New and innovative ideas are needed to help communities adapt and respond to sea level rise resulting from climate change. To help generate these ideas, coastal resource managers in California held an international design competition for projects that address sea level rise in San Francisco Bay.

“The goal was to move the discussion forward with regard to what the bay might look like in the future,” says Brad McCrea, design analyst for the San Francisco Bay Conservation and Development Commission (BCDC), which sponsored the competition. “We thought a design competition would be a great way to generate new ideas for building along the shoreline.”

The Rising Tides competition resulted in six first-place awards for ideas ranging from generating public awareness by using laser beams to create a temporary wall of light in San Francisco Bay where levees would be needed, to mechanically managing tides with a “ventilated” levee.

“There are ideas embedded in each of these that have potential for future planning,” notes McCrea. “This really energized the design community and provided a way for them to join the discussion about sea level rise.”

Eight Inches High and Rising

At the Golden Gate Bridge sits one of the oldest tide gauges in the U.S., which has shown that over the last 150 years San Francisco Bay has risen eight inches.
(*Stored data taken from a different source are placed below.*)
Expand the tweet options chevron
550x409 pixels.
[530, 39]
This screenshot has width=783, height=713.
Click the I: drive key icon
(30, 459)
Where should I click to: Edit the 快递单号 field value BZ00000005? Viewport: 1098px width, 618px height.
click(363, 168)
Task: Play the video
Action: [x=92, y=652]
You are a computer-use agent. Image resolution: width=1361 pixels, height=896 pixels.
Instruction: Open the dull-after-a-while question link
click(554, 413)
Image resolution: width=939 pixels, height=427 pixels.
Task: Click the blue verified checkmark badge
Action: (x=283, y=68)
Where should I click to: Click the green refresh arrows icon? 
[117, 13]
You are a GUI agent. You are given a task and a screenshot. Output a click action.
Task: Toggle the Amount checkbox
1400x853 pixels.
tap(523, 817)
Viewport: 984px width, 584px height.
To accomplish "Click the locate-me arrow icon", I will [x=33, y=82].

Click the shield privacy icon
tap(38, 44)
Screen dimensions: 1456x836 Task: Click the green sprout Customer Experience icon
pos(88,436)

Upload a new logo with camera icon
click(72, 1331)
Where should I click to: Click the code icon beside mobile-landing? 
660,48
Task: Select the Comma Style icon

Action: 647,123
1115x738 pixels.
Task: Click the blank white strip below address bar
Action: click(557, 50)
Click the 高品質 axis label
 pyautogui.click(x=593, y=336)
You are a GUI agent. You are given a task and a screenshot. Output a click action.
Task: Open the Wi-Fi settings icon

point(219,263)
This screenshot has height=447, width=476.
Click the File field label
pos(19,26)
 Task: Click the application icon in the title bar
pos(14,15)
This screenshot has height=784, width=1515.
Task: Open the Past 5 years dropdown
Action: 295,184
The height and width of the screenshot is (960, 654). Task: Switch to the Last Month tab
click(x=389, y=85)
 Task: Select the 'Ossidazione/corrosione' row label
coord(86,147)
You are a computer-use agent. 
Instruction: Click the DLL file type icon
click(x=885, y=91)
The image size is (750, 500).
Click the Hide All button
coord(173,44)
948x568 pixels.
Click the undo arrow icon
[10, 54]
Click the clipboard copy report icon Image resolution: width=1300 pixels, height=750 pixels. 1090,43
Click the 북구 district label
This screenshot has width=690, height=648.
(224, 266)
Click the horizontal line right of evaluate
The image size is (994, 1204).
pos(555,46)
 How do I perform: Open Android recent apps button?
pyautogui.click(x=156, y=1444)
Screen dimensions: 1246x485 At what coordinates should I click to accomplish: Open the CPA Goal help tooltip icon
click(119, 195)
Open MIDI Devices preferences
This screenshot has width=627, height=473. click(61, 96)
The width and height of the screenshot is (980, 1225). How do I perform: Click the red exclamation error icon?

The state is anticipating an additional rise of 16 inches by 2050.

“Forty years from now, the bay will be about a foot and a half higher,” McCrea says. “Over 90 years from now, we expect San Francisco Bay to be about four and a half feet higher.”

He adds, “We know the bay is going to rise, and we want to plan for a future when the bay is higher. . . Lots of people are working on policy and planning and education around this issue, but one of the voices that didn’t have a forum was the design community.”

On a Shoestring

With a $125,000 section 309 grant from the National Oceanic and Atmospheric Administration, BCDC hired a competition advisor, who helped the agency create signature graphics, devise the competition website, and spread the news around the world through the Internet.

Several companies and organizations stepped in to provide services at cost or for free.

“We did this on a shoestring,” McCrea says. “It easily could have cost double what we spent. People came out of the woodwork and provided support services for next to nothing.”

Responses from All Over

After the June 29 deadline, BCDC received 130 entries from 18 countries. Of the entries from the U.S., nearly half were from the East Coast and half were from the West Coast.

“We said you could design at any scale for any type of project, as long as it was relative to the San Francisco Bay estuarine environment,” McCrea says.

A five-member jury for the competition included a professor of architecture and urban design from New York, a professor of landscape architecture from Berkeley, California, a geomorphologist and researcher on how coastal marshes keep pace with sea-level rise from New Orleans, Louisiana, and a coastal engineer and a journalist from Holland.

The Winners

While the rules called for a $15,000 grand prize, with another $10,000 awarded as the jury saw fit, after a day of deliberations the jury instead divided the money equally among six winners.

“The six winning entries really begin to tell the story of adaptation to sea level rise,” says McCrea.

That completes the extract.